EXERCISE DETAILS: Retype the data below, every word of it, exactly.

=-=-=

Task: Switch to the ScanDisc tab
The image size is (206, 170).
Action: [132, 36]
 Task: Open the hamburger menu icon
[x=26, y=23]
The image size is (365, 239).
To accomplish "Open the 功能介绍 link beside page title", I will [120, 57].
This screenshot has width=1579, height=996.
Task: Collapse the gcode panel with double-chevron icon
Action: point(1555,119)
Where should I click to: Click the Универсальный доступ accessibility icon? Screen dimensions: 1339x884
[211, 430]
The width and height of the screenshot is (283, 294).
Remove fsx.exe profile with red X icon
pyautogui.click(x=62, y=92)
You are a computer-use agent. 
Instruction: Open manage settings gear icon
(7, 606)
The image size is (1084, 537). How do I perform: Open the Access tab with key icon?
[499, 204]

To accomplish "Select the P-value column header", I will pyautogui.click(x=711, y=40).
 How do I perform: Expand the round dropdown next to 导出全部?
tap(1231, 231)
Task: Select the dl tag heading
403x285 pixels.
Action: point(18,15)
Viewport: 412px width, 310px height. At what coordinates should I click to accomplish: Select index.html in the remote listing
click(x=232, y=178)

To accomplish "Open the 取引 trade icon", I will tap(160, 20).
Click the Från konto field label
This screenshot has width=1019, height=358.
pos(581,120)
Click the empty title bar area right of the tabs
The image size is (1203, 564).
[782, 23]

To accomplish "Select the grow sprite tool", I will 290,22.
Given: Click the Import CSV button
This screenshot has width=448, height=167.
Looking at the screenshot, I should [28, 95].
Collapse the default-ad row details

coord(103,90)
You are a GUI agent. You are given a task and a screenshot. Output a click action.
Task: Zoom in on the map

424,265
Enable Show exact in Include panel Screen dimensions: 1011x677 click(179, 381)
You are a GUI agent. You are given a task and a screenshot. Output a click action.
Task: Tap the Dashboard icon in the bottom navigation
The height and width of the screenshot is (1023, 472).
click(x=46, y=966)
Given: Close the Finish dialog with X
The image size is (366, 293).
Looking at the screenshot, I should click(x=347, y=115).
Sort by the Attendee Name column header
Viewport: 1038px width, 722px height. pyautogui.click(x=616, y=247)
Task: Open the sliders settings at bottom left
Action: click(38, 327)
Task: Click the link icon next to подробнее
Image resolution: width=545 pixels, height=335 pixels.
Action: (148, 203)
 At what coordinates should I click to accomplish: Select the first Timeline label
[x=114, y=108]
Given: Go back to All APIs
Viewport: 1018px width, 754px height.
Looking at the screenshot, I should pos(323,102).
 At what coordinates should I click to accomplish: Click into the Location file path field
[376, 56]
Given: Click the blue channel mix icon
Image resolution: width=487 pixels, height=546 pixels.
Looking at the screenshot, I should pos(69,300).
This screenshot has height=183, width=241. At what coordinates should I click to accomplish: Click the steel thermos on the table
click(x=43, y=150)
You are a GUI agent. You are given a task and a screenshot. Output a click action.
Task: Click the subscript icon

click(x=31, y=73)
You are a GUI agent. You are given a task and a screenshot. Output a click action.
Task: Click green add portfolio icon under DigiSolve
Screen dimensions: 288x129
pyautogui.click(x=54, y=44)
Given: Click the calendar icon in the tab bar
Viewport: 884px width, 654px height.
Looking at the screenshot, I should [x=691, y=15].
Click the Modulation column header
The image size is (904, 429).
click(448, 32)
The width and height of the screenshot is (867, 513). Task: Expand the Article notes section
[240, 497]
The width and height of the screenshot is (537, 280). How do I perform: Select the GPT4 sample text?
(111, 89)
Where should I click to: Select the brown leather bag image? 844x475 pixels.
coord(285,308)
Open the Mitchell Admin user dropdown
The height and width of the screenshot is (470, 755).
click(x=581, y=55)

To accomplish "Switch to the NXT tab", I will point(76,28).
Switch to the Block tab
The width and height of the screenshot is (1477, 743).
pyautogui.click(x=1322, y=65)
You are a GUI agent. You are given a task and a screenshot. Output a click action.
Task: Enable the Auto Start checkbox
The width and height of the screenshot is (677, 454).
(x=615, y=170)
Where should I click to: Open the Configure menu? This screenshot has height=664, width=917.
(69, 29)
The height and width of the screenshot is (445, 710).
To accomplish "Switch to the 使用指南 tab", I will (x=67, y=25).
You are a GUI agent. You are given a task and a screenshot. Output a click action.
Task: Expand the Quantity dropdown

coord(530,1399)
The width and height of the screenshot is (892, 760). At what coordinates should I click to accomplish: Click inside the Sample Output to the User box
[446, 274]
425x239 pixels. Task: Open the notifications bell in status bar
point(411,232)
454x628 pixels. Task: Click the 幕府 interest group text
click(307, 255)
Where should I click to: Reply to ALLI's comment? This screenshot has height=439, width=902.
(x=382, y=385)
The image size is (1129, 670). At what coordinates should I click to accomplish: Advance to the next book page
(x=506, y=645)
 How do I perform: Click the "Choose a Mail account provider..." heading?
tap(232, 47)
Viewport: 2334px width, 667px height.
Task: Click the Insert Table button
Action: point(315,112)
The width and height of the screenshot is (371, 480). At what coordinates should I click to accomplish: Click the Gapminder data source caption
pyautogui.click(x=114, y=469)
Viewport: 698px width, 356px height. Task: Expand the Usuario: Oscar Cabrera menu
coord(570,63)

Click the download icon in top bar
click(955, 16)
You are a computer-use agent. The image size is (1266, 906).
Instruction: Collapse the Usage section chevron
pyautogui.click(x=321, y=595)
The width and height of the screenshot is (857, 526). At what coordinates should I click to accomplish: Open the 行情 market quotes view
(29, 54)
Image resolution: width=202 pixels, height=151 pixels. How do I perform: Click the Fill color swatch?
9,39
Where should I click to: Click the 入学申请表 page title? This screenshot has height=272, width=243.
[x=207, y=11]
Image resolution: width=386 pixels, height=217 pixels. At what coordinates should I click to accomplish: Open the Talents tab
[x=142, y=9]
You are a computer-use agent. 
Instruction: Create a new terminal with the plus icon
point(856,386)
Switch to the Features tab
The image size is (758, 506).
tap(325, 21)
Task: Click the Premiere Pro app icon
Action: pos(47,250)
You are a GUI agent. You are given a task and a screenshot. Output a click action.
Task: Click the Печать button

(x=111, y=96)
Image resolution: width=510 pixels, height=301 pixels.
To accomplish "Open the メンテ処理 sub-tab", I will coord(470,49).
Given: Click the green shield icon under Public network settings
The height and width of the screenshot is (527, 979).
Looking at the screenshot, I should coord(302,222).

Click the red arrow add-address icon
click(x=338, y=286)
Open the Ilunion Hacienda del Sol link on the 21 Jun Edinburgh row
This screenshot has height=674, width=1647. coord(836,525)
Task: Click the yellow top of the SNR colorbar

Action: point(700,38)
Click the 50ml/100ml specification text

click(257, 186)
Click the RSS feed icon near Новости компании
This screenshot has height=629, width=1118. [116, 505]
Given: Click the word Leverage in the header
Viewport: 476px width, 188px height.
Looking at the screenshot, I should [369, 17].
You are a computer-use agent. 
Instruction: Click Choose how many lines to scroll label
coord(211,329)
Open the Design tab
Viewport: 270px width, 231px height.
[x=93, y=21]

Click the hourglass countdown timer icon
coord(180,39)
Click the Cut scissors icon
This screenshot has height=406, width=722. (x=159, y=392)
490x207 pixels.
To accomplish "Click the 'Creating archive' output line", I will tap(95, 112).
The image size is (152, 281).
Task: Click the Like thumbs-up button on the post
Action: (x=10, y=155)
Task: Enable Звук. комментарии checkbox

=-=-=

TASK ANSWER:
Task: Switch to the ScanDisc tab
The image size is (206, 170).
Action: [132, 36]
 Task: Open the hamburger menu icon
[x=26, y=23]
The image size is (365, 239).
To accomplish "Open the 功能介绍 link beside page title", I will [120, 57].
This screenshot has width=1579, height=996.
Task: Collapse the gcode panel with double-chevron icon
Action: point(1555,119)
Where should I click to: Click the Универсальный доступ accessibility icon? Screen dimensions: 1339x884
[211, 430]
The width and height of the screenshot is (283, 294).
Remove fsx.exe profile with red X icon
pyautogui.click(x=62, y=92)
You are a computer-use agent. 
Instruction: Open manage settings gear icon
(7, 606)
The image size is (1084, 537). How do I perform: Open the Access tab with key icon?
[499, 204]

To accomplish "Select the P-value column header", I will pyautogui.click(x=711, y=40).
 How do I perform: Expand the round dropdown next to 导出全部?
tap(1231, 231)
Task: Select the dl tag heading
403x285 pixels.
Action: point(18,15)
Viewport: 412px width, 310px height. At what coordinates should I click to accomplish: Select index.html in the remote listing
click(x=232, y=178)

To accomplish "Open the 取引 trade icon", I will tap(160, 20).
Click the Från konto field label
This screenshot has width=1019, height=358.
pos(581,120)
Click the empty title bar area right of the tabs
The image size is (1203, 564).
[782, 23]

To accomplish "Select the grow sprite tool", I will 290,22.
Given: Click the Import CSV button
This screenshot has width=448, height=167.
Looking at the screenshot, I should [28, 95].
Collapse the default-ad row details

coord(103,90)
You are a GUI agent. You are given a task and a screenshot. Output a click action.
Task: Zoom in on the map

424,265
Enable Show exact in Include panel Screen dimensions: 1011x677 click(179, 381)
You are a GUI agent. You are given a task and a screenshot. Output a click action.
Task: Tap the Dashboard icon in the bottom navigation
The height and width of the screenshot is (1023, 472).
click(x=46, y=966)
Given: Close the Finish dialog with X
The image size is (366, 293).
Looking at the screenshot, I should click(x=347, y=115).
Sort by the Attendee Name column header
Viewport: 1038px width, 722px height. pyautogui.click(x=616, y=247)
Task: Open the sliders settings at bottom left
Action: click(38, 327)
Task: Click the link icon next to подробнее
Image resolution: width=545 pixels, height=335 pixels.
Action: (148, 203)
 At what coordinates should I click to accomplish: Select the first Timeline label
[x=114, y=108]
Given: Go back to All APIs
Viewport: 1018px width, 754px height.
Looking at the screenshot, I should pos(323,102).
 At what coordinates should I click to accomplish: Click into the Location file path field
[376, 56]
Given: Click the blue channel mix icon
Image resolution: width=487 pixels, height=546 pixels.
Looking at the screenshot, I should pos(69,300).
This screenshot has height=183, width=241. At what coordinates should I click to accomplish: Click the steel thermos on the table
click(x=43, y=150)
You are a GUI agent. You are given a task and a screenshot. Output a click action.
Task: Click the subscript icon

click(x=31, y=73)
You are a GUI agent. You are given a task and a screenshot. Output a click action.
Task: Click green add portfolio icon under DigiSolve
Screen dimensions: 288x129
pyautogui.click(x=54, y=44)
Given: Click the calendar icon in the tab bar
Viewport: 884px width, 654px height.
Looking at the screenshot, I should [x=691, y=15].
Click the Modulation column header
The image size is (904, 429).
click(448, 32)
The width and height of the screenshot is (867, 513). Task: Expand the Article notes section
[240, 497]
The width and height of the screenshot is (537, 280). How do I perform: Select the GPT4 sample text?
(111, 89)
Where should I click to: Select the brown leather bag image? 844x475 pixels.
coord(285,308)
Open the Mitchell Admin user dropdown
The height and width of the screenshot is (470, 755).
click(x=581, y=55)

To accomplish "Switch to the NXT tab", I will point(76,28).
Switch to the Block tab
The width and height of the screenshot is (1477, 743).
pyautogui.click(x=1322, y=65)
You are a GUI agent. You are given a task and a screenshot. Output a click action.
Task: Enable the Auto Start checkbox
The width and height of the screenshot is (677, 454).
(x=615, y=170)
Where should I click to: Open the Configure menu? This screenshot has height=664, width=917.
(69, 29)
The height and width of the screenshot is (445, 710).
To accomplish "Switch to the 使用指南 tab", I will (x=67, y=25).
You are a GUI agent. You are given a task and a screenshot. Output a click action.
Task: Expand the Quantity dropdown

coord(530,1399)
The width and height of the screenshot is (892, 760). At what coordinates should I click to accomplish: Click inside the Sample Output to the User box
[446, 274]
425x239 pixels. Task: Open the notifications bell in status bar
point(411,232)
454x628 pixels. Task: Click the 幕府 interest group text
click(307, 255)
Where should I click to: Reply to ALLI's comment? This screenshot has height=439, width=902.
(x=382, y=385)
The image size is (1129, 670). At what coordinates should I click to accomplish: Advance to the next book page
(x=506, y=645)
 How do I perform: Click the "Choose a Mail account provider..." heading?
tap(232, 47)
Viewport: 2334px width, 667px height.
Task: Click the Insert Table button
Action: point(315,112)
The width and height of the screenshot is (371, 480). At what coordinates should I click to accomplish: Click the Gapminder data source caption
pyautogui.click(x=114, y=469)
Viewport: 698px width, 356px height. Task: Expand the Usuario: Oscar Cabrera menu
coord(570,63)

Click the download icon in top bar
click(955, 16)
You are a computer-use agent. The image size is (1266, 906).
Instruction: Collapse the Usage section chevron
pyautogui.click(x=321, y=595)
The width and height of the screenshot is (857, 526). At what coordinates should I click to accomplish: Open the 行情 market quotes view
(29, 54)
Image resolution: width=202 pixels, height=151 pixels. How do I perform: Click the Fill color swatch?
9,39
Where should I click to: Click the 入学申请表 page title? This screenshot has height=272, width=243.
[x=207, y=11]
Image resolution: width=386 pixels, height=217 pixels. At what coordinates should I click to accomplish: Open the Talents tab
[x=142, y=9]
You are a computer-use agent. 
Instruction: Create a new terminal with the plus icon
point(856,386)
Switch to the Features tab
The image size is (758, 506).
tap(325, 21)
Task: Click the Premiere Pro app icon
Action: pos(47,250)
You are a GUI agent. You are given a task and a screenshot. Output a click action.
Task: Click the Печать button

(x=111, y=96)
Image resolution: width=510 pixels, height=301 pixels.
To accomplish "Open the メンテ処理 sub-tab", I will coord(470,49).
Given: Click the green shield icon under Public network settings
The height and width of the screenshot is (527, 979).
Looking at the screenshot, I should coord(302,222).

Click the red arrow add-address icon
click(x=338, y=286)
Open the Ilunion Hacienda del Sol link on the 21 Jun Edinburgh row
This screenshot has height=674, width=1647. coord(836,525)
Task: Click the yellow top of the SNR colorbar

Action: point(700,38)
Click the 50ml/100ml specification text

click(257, 186)
Click the RSS feed icon near Новости компании
This screenshot has height=629, width=1118. [116, 505]
Given: Click the word Leverage in the header
Viewport: 476px width, 188px height.
Looking at the screenshot, I should [369, 17].
You are a computer-use agent. 
Instruction: Click Choose how many lines to scroll label
coord(211,329)
Open the Design tab
Viewport: 270px width, 231px height.
[x=93, y=21]

Click the hourglass countdown timer icon
coord(180,39)
Click the Cut scissors icon
This screenshot has height=406, width=722. (x=159, y=392)
490x207 pixels.
To accomplish "Click the 'Creating archive' output line", I will tap(95, 112).
The image size is (152, 281).
Task: Click the Like thumbs-up button on the post
Action: (x=10, y=155)
Task: Enable Звук. комментарии checkbox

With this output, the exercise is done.